[Items listed in a dataset]
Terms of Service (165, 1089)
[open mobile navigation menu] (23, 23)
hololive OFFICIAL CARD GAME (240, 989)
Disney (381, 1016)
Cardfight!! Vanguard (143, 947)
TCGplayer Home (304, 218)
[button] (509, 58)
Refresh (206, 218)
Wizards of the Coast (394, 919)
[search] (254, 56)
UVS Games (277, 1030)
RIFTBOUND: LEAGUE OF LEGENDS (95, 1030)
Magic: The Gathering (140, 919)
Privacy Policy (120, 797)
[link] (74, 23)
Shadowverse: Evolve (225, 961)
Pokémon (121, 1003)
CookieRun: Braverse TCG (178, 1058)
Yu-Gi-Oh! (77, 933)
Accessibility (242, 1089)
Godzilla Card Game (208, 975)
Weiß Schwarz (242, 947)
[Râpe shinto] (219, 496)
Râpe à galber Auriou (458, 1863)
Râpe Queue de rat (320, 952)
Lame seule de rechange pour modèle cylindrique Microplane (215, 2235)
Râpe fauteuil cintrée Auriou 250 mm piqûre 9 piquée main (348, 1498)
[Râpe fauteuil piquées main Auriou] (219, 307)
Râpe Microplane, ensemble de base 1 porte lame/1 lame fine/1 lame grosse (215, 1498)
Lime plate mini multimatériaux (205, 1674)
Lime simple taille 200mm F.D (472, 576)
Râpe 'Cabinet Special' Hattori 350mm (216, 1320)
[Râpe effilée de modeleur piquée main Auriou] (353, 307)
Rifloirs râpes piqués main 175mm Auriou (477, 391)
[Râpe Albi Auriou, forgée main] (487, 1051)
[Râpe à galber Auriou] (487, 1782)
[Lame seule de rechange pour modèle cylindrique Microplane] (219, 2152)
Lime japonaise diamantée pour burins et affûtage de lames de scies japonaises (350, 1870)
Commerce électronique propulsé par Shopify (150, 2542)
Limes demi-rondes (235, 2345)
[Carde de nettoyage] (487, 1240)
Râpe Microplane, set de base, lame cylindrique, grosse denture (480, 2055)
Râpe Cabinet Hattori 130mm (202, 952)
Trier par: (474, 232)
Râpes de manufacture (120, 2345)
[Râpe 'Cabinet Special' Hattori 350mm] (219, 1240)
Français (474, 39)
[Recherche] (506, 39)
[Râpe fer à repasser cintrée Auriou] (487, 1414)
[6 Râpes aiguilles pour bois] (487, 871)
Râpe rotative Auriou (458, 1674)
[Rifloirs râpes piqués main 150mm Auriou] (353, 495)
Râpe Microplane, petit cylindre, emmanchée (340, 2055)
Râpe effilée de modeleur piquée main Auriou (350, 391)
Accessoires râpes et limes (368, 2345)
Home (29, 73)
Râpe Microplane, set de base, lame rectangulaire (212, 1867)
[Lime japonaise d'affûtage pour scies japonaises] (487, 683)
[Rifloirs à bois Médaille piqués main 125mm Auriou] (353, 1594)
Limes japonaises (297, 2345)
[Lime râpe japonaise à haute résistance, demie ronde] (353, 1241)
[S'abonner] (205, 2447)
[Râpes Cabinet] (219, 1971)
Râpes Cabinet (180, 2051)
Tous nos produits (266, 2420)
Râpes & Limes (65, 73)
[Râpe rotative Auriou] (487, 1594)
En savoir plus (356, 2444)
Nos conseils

#### Exercise brief
The entries above hold the needed span. Transcribe exactly the lines from the one with "Râpes de manufacture (120, 2345)" to the one with "[Rifloirs râpes piqués", both included.

#### Finished exercise
Râpes de manufacture (120, 2345)
[Râpe 'Cabinet Special' Hattori 350mm] (219, 1240)
Français (474, 39)
[Recherche] (506, 39)
[Râpe fer à repasser cintrée Auriou] (487, 1414)
[6 Râpes aiguilles pour bois] (487, 871)
Râpe rotative Auriou (458, 1674)
[Rifloirs râpes piqués main 150mm Auriou] (353, 495)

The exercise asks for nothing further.